お二人へ。 本編vol.2

ED前ナタリアの話

「いとこのガイに、あの服を渡した時点で私なりに心の整理が着いていたはずだったのですが、 母にはそうは見えなかったのですね。
マルクト帝国の方へ使いをやって、私がグランコクマにすんなりと入れるように手配をしてくれていました。
そして私に、「セシル家」としてではなく、ただの一人の女性、「ジョゼット・セシル」として行って来なさい、 と言って送り出してくれたのです。」
「・・・良いお母様ですわ。」
「ええ。結婚を決めた時もですが、本当に母には感謝しています。」
そう言ってナタリアの方へ振り返り、セシルは続けた。
グランコクマへ入ってもまだ足がすくんで動けなかった事、自分が入国したことを聞いて、 ピオニー陛下が謁見場に呼んでくれた事、 その後カーティス大佐が彼の墓まで案内してくれた事、ガイが例の服を彼の墓に捧げてくれていた事など。


「ピオニー陛下は仰いました。彼を死なせたのは、自分の責任である、と。

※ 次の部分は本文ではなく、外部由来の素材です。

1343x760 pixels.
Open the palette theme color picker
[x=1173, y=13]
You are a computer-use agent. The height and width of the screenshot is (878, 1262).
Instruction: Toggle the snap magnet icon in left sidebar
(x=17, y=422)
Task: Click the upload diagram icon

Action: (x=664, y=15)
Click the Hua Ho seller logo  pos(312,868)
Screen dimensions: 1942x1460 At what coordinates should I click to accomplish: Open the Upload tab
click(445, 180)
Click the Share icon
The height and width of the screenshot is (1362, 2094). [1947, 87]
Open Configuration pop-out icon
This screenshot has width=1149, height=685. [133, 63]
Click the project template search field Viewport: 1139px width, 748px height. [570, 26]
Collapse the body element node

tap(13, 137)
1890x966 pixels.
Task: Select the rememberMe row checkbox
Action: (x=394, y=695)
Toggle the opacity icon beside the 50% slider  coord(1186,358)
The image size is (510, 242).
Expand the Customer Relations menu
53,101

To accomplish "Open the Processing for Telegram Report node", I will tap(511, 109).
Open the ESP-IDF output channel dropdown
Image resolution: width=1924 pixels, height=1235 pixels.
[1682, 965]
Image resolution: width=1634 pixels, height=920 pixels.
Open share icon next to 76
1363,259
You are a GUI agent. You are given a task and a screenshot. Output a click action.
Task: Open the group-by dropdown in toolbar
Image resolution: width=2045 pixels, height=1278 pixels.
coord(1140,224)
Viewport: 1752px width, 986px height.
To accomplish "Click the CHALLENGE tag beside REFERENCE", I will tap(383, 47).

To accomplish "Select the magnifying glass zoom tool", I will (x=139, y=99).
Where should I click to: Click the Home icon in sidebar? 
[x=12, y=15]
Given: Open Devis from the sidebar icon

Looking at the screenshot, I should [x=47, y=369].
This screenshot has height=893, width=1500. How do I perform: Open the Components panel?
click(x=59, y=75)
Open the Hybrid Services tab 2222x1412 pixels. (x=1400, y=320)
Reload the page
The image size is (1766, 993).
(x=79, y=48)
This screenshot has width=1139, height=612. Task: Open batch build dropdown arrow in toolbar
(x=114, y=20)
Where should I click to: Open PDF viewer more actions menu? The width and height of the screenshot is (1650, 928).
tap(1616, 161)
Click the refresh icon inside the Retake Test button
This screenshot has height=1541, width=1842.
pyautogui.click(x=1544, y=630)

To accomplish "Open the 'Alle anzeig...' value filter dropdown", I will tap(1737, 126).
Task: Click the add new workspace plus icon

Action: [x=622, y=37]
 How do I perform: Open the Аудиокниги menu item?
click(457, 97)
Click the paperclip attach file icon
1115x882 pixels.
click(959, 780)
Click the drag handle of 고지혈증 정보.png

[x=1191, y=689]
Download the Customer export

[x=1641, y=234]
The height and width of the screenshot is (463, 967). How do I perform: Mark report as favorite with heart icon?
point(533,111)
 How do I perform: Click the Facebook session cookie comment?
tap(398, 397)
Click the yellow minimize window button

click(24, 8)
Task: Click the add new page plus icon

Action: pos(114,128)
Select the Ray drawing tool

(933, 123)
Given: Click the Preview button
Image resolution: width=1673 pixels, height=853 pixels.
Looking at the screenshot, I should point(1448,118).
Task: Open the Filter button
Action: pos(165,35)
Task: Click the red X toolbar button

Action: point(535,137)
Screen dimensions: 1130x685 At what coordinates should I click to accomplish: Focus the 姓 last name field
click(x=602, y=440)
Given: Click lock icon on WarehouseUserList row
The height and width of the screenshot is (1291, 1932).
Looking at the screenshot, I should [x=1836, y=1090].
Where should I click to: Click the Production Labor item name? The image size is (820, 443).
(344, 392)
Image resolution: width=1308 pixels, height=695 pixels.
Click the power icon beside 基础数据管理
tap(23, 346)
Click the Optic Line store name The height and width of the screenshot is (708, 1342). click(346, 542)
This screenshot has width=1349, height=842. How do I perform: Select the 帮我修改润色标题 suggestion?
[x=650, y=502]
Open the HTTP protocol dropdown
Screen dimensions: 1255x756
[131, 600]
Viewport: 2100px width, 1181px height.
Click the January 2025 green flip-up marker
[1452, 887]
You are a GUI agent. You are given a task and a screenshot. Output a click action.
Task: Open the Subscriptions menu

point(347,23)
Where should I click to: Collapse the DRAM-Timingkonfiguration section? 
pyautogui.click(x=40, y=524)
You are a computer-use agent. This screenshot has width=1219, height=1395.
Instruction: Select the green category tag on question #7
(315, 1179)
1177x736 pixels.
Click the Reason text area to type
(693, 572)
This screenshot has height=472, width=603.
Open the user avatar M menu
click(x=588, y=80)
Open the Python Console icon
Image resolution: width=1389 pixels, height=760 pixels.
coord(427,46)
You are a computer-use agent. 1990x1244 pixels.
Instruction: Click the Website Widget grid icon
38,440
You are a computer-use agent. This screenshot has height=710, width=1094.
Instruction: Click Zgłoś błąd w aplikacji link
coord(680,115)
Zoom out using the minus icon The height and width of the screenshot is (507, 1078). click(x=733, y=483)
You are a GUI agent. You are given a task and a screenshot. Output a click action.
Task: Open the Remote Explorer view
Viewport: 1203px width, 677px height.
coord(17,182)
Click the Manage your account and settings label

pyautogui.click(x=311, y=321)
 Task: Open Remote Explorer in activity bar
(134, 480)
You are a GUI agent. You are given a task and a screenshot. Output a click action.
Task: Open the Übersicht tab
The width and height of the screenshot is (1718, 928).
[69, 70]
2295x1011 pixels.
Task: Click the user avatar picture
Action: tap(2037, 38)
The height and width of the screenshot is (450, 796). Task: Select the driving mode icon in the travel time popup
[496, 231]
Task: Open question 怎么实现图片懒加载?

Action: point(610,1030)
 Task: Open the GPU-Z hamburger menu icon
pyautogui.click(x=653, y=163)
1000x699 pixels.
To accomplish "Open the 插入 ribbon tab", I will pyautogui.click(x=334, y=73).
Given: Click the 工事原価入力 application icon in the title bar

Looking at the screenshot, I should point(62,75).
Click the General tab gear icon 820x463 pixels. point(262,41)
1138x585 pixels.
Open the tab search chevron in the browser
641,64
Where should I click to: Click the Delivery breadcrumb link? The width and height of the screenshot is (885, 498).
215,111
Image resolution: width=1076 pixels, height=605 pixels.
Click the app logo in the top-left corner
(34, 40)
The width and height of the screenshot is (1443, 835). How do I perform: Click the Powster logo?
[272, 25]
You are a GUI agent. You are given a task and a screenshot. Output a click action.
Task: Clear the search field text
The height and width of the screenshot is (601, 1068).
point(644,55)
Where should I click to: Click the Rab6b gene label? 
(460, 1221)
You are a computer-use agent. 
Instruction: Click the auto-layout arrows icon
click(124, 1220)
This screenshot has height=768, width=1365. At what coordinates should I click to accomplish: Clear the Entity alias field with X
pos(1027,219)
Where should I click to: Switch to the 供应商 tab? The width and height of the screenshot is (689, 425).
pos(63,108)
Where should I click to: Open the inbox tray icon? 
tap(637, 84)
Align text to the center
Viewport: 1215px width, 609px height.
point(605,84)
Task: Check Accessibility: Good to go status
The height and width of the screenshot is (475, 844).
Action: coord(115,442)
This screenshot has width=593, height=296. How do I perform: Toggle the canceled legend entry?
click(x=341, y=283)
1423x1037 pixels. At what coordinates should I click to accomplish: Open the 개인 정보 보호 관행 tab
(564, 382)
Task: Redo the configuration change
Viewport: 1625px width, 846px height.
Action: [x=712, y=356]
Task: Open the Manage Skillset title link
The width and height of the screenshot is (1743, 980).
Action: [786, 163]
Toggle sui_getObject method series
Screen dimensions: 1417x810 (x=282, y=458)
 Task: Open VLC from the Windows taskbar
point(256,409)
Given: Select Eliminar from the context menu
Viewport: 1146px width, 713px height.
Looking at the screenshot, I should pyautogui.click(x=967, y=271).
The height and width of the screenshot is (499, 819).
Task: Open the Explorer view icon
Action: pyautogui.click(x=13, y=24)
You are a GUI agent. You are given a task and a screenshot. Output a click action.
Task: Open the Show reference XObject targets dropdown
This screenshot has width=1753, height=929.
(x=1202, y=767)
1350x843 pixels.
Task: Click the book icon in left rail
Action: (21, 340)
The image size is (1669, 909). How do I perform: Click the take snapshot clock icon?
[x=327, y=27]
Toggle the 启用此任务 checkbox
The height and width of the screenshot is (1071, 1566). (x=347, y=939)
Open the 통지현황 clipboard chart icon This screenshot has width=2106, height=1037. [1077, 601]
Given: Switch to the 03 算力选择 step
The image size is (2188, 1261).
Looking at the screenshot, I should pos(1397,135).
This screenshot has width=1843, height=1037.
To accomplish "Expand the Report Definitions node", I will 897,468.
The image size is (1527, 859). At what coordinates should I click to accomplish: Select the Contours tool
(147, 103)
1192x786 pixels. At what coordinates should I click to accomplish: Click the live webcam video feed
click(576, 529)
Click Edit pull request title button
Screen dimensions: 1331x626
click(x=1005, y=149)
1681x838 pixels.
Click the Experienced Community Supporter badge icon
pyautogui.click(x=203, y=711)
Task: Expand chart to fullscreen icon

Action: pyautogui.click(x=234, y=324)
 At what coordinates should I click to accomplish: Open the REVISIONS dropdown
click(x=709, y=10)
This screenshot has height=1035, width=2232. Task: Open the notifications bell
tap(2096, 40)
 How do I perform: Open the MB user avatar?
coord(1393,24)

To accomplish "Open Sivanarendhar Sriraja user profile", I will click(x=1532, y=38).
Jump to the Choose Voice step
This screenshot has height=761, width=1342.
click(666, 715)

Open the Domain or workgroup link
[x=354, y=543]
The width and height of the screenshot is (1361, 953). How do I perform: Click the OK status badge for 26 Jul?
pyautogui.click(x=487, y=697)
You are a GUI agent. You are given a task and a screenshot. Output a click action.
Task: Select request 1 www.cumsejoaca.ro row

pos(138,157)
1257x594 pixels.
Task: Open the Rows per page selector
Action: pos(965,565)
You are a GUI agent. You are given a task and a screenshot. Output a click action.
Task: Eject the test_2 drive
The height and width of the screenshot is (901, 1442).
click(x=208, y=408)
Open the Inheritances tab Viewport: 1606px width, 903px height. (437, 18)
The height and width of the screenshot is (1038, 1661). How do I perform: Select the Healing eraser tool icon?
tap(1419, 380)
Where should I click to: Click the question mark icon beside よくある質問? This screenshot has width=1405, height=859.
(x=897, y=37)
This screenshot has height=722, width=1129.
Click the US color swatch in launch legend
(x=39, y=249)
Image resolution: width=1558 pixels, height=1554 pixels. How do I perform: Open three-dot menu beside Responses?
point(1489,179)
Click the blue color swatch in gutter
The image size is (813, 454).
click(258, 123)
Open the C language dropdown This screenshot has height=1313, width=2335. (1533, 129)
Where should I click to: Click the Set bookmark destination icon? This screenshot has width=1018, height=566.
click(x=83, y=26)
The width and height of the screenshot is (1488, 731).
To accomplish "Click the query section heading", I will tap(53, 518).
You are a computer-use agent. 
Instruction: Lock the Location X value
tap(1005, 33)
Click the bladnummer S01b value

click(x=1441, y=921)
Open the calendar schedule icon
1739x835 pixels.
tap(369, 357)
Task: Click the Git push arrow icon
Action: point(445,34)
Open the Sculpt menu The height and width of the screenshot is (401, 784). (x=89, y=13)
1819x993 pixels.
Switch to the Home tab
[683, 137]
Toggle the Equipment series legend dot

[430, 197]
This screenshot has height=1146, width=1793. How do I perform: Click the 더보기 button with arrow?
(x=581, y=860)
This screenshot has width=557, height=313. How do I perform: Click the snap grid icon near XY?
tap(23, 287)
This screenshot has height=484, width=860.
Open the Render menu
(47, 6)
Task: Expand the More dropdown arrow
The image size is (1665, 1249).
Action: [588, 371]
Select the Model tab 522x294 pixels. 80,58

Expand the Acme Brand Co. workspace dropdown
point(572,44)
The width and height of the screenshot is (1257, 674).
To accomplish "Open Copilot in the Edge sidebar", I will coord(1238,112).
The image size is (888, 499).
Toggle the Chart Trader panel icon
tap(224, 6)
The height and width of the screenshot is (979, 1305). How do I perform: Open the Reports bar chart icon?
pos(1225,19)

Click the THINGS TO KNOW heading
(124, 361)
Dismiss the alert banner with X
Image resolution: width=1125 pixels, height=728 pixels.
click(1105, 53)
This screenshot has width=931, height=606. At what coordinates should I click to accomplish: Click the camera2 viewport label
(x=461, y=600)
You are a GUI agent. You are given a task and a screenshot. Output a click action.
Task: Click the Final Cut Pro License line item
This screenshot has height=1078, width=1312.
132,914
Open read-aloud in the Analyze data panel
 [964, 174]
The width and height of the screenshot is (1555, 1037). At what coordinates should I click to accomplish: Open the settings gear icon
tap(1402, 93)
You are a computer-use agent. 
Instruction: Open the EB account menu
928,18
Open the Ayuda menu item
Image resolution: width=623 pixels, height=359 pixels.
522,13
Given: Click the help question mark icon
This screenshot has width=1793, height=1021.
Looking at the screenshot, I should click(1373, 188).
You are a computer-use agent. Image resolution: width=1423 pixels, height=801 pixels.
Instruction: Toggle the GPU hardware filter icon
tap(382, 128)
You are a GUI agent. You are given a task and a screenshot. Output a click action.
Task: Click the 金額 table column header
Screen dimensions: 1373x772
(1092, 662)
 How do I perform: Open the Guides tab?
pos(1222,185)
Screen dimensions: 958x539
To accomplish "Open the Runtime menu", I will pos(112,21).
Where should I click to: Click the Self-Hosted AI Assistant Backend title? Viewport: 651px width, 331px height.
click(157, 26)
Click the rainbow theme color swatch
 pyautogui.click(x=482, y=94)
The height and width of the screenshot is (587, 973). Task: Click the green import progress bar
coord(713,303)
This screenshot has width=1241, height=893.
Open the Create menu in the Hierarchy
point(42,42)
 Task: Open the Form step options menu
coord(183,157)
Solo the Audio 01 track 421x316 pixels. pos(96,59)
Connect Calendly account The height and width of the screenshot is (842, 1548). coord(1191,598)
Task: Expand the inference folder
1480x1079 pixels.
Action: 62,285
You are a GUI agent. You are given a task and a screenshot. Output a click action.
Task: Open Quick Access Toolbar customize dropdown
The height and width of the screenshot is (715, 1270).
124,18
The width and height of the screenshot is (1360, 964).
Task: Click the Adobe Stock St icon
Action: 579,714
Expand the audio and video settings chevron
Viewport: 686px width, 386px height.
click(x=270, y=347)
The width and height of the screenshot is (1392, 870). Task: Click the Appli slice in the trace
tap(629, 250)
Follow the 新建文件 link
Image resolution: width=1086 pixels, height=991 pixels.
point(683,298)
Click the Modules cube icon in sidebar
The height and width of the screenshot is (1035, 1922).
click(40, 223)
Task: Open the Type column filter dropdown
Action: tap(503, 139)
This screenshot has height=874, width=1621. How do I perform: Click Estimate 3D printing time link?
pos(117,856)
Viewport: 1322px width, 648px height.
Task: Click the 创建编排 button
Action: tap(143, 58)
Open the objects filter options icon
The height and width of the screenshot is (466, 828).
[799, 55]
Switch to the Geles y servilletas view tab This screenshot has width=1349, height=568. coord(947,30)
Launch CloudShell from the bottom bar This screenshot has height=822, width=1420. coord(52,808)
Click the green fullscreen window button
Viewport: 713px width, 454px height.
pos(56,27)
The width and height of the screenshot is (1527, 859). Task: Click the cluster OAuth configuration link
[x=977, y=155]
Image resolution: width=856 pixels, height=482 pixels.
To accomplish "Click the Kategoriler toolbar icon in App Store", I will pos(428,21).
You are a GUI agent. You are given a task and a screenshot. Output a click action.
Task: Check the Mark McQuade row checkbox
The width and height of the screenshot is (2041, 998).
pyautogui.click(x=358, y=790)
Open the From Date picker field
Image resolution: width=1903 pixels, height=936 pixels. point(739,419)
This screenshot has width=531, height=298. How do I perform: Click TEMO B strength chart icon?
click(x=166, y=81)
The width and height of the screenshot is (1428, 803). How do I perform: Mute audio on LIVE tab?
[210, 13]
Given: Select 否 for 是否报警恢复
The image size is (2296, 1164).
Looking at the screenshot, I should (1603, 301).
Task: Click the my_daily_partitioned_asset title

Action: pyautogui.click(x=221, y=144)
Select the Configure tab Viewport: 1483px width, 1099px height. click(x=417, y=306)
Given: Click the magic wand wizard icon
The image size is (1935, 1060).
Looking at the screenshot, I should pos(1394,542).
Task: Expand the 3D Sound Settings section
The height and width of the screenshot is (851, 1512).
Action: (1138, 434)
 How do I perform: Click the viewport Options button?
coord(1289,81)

一国を担う王である以上、 戦争によって死なせた民の命の全ては、王である自分が背負うべきものだ、とも・・・。
私はそれを伺って泣きました。悲しくてではありません。この様な立派なお方にお仕えして、彼は本当に幸せだったのだと、 この王の為に死ぬ事が出来て、本望であったに違いないと心から思えて、それが嬉しかったのです。」
「ええ。ええ・・・。」
ナタリアは、ピオニーの言葉に心を打たれた。
何と言う高貴さか。王としての覚悟、責任の重さは幾ばくのものか。
私もいつか、彼のようになれるだろうか。
「カーティス大佐も、ガイも、彼の死を心から残念だと言ってくださいました。それだけで充分です。 彼が皆さんに深く愛されていた事を感じ取れましたから・・・。」

それだけではない、彼もあなたを深く愛していらっしゃいましたわ。
礼拝堂でのフリングス将軍の最期を、ナタリアは思い出していた。
「彼の最期も大佐からお聞きしました。そして私も決意したのです。私の敬愛する、インゴベルト王の為に、 王女ナタリア様の為に、この身を生涯尽くそうと。」
「セシル将軍・・・。」
「そしてアスランも、この私の決意をきっと喜んでくれるだろう、と自然に思えたのです。
彼とは今の世では離れ離れになってしまったけれど、お互い心の深い所で、いつまでも繋がっているのだ、と。 そう感じることが出来てやっと、私は過去と決別出来たのです。」
ナタリアは泣いていた。涙が止まらなかった。

「つまらぬお話をしてしまいました。申し訳ございません。」
「いいえ!何をおっしゃるのです!セシル将軍!」
ナタリアは涙を拭って言った。
「何と言う凛々しさなのでしょう。大切な愛しい方を亡くされておりながら、ご立派ですわ・・・。 わたくしも、わたくしもあなたの様に強くなりたい。」
すると、一軍人の顔から離れたとても優しい微笑みを見せてセシルは言った。
「私の、あのボロボロの状態をご覧になったではありませんか。私は決して強い人間ではありません。
ただ、強くありたい、と思います。それが彼に対しての私の誠実さなのだ、と思って頂ければ。 彼に恥じない生き方をしたい、ただそれだけなのですよ。」
失礼します、と言ってセシルはナタリアの手を取った。
「ナタリア様の今の辛いお気持ち、お察し致します。でもそれに負けないで下さい。私達は生きています。今、ここに。
ルーク様達はきっと帰っていらっしゃいます。その希望は捨てずに、ナタリア様らしく輝いて下さい。 そうすればいつか、きっと。」
「・・・ありがとうセシル将軍。」
重ねられた両手を強く握り返しながら、ナタリアは言った。
「わたくし、負けませんわ。希望も捨てません。わたくしは、いつかあの二人に、 アッシュとルークに会った時に堂々と胸を張れる、二人に恥じない生き方をして見せますわ。」